The gathering of around 90 theologians from across the world, hosted by the Centre for Child Protection at the Pontifical Gregorian University, will look at the ecclesiological impact of abuse, in a way that is not simply legal, or procedural. The 11-14 March meeting is to look clericalism, ecclesial reform and rediscovering the mission of Jesus in Church structures. 

At a theological level, the abuse of children by priests, and the failure by bishops to respond adequately, is doubly shocking because it betrays the Church’s mission. Historians talk about it being the greatest crisis since the Reformation and for organisers of the forthcoming summit, the response to abuse requires deep soul searching about what it means to be the Church.  

But Fr Hans Zollner, the centre's director and the Church’s leading child protection expert, said that while the abuse crisis has been under discussion in the Church for 35 years there has been “very little attempt to do systematic theology” on it. 
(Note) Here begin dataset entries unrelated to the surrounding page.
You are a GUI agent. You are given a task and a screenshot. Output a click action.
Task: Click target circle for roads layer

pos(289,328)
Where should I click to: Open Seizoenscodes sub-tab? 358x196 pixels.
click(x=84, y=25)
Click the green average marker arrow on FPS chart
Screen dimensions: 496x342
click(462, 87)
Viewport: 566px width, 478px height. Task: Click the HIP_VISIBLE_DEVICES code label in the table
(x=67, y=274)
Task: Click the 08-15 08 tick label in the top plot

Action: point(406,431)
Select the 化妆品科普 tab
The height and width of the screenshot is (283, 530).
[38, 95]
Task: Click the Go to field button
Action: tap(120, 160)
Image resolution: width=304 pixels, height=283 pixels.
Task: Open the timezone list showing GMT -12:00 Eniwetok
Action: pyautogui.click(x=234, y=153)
The aim, he said, was to bring “theological expertise and creativity” alongside the legal, practical and psychological work that had been done. Fr Zollner, a theologian and psychologist who sits on the papal child protection commission, is organising the gathering with a fellow Jesuit, Fr James Keenan, the Canisius Professor of theology at Boston College and esteemed moral theologian. 

People may say: "Why are you dealing with this in a theological way? You should follow the law properly. Why do you spiritualise it again?” Zollner told The Tablet. “The response is ‘no’, we are trying to bring this to the attention of our faith, and reflection of the faith, a faith that says, first of all, Jesus himself was a victim of violence, he identified with the most vulnerable.” 
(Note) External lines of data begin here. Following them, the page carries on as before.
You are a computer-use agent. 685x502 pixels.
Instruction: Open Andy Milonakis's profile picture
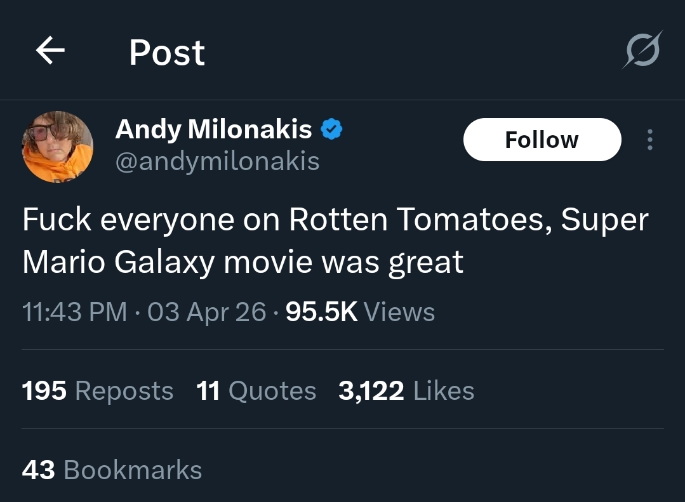(58, 147)
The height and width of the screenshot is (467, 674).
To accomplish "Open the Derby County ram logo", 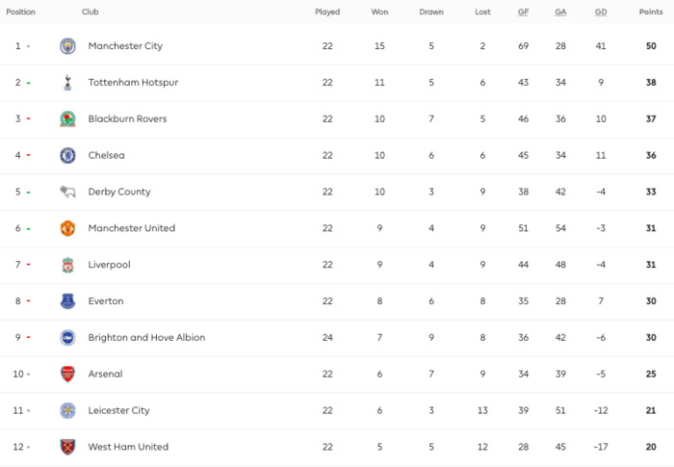I will click(67, 192).
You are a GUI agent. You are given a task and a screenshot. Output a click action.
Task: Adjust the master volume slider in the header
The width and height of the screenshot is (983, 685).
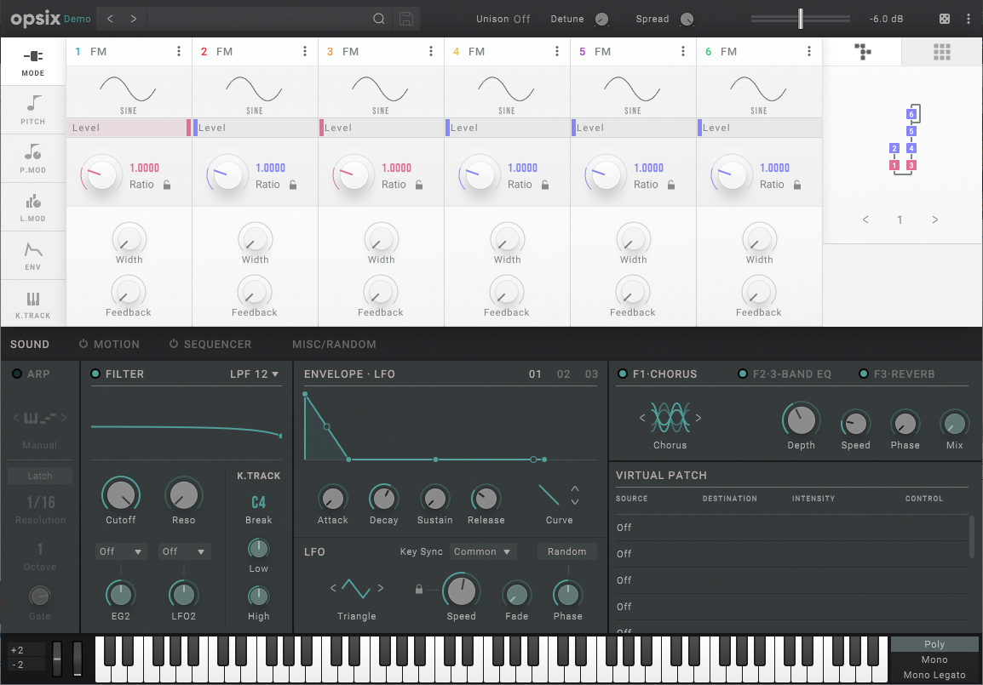click(801, 18)
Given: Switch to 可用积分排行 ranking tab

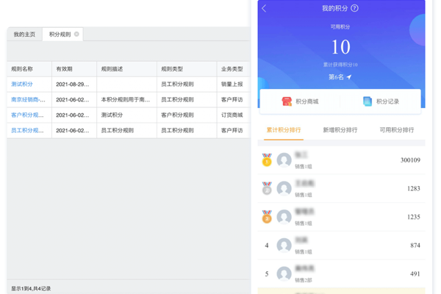Looking at the screenshot, I should click(396, 130).
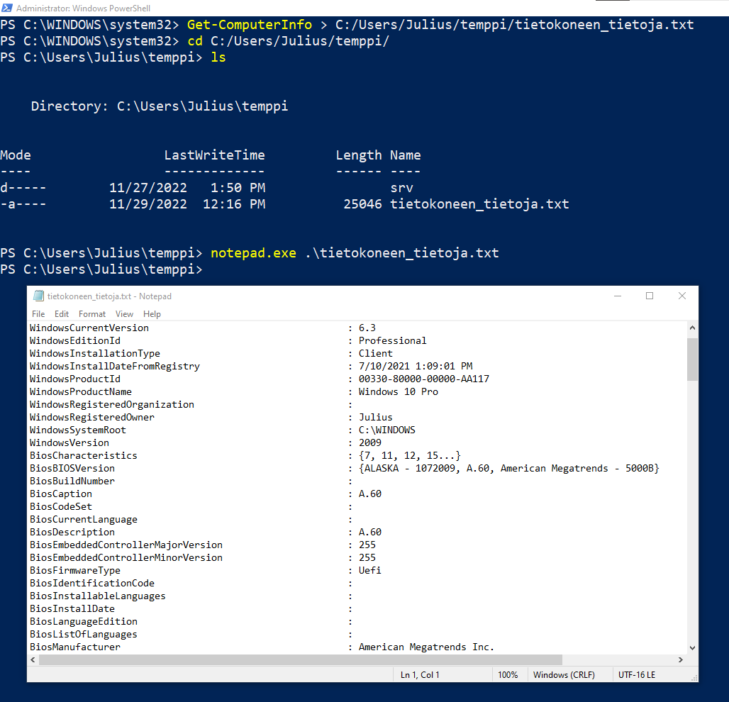This screenshot has height=702, width=729.
Task: Click the Notepad document icon in the title bar
Action: click(x=40, y=296)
He added: “What does our faith in Jesus Christ tell us about how we should meet with survivors of abuse inside and outside the Church? How do we talk about forgiveness in the face of horrible crimes? How do we talk about healing?
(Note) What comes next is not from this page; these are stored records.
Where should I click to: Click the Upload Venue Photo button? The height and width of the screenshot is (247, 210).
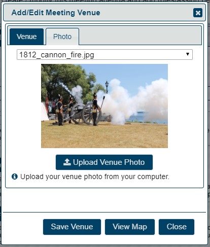104,162
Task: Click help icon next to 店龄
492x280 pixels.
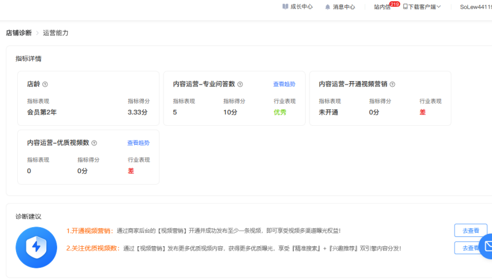Action: tap(45, 84)
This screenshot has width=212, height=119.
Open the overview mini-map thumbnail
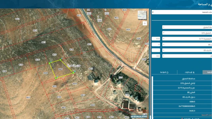[x=142, y=15]
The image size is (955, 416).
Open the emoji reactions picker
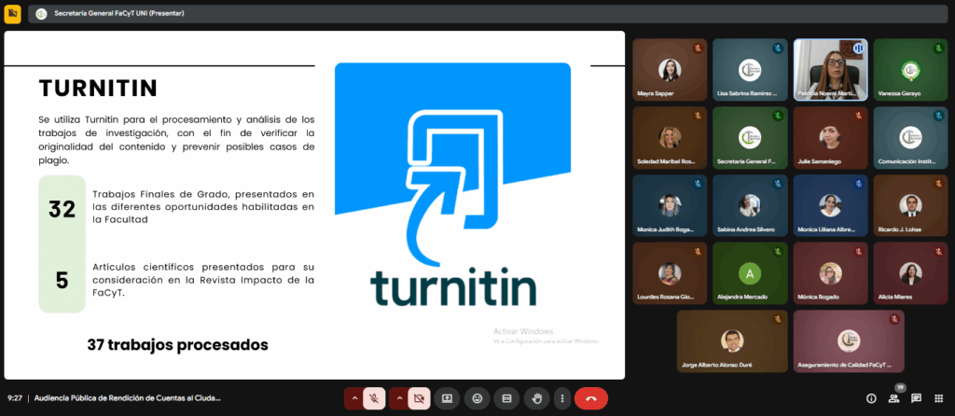click(478, 398)
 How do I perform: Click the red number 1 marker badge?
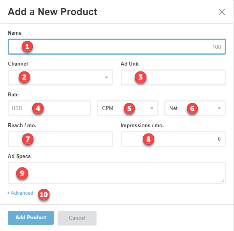pyautogui.click(x=27, y=47)
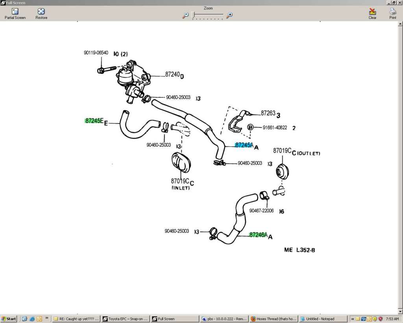Image resolution: width=403 pixels, height=323 pixels.
Task: Select green highlighted part number 87245E
Action: tap(94, 121)
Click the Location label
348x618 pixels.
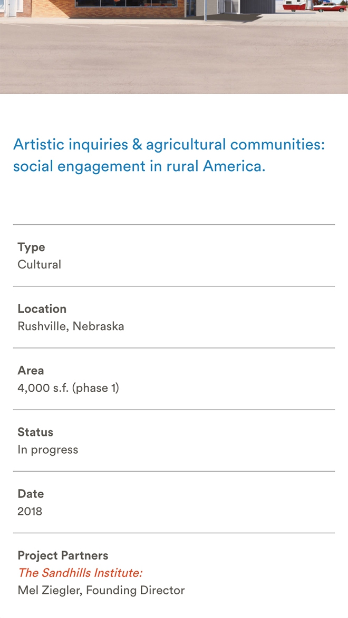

“How do we understand the Church that has shown to be for centuries a beacon of protection and support and care of the most vulnerable but at the same time it has also been – as we have seen in the last decades – a place where people have been taken advantage of in a horrific way?”

The discussion points include “punishment and reconciliation”, bringing justice to victims, moving the priesthood away from clericalism to a ministry of service, “rediscovering Jesus in ecclesiology” and seeing the Church’s mission as helping to guide reform. 

Church observers have pointed out that the abuse crisis is hastening the end of a clericalist system that placed protection of the institution as paramount, where priesthood was idealised and leaders were unaccountable. Pope Francis has talked about the clerical abuse scandal “purifying” the Church with the abuse crisis seeing bishops resign, a cardinal put into jail and another removed from the priesthood. 

Senior bishops and Vatican leaders are expected to be in the spotlight once again when a report into ex-cardinal and ex-priest Theodore McCarrick is published in the coming weeks.  

The link between theology and safeguarding was looked at by the Royal Commission into Institutional Responses to Child Sexual Abuse in Australia, one of the most probing state inquiries to have taken place. In their final report, the commission sharply criticised clericalism but added that the Church’s understanding that an “ontological change” takes place at priestly ordination aggravated the problem. The commission also called for an end to mandatory clerical celibacy. 

The summit, which comes just over a year after the Pope's landmark meeting to discuss the issue in the Vatican last February, will be a chance for theologians, rather than secular officials, to look at these questions, although they are likely to take a more nuanced view than the royal commission.  

Theologians from North America, Europe, Africa, Asia and Latin America will attend the event, including four delegates from Australia and Professor Paul Murray and Dr Marcus Pound from the University of Durham in the UK.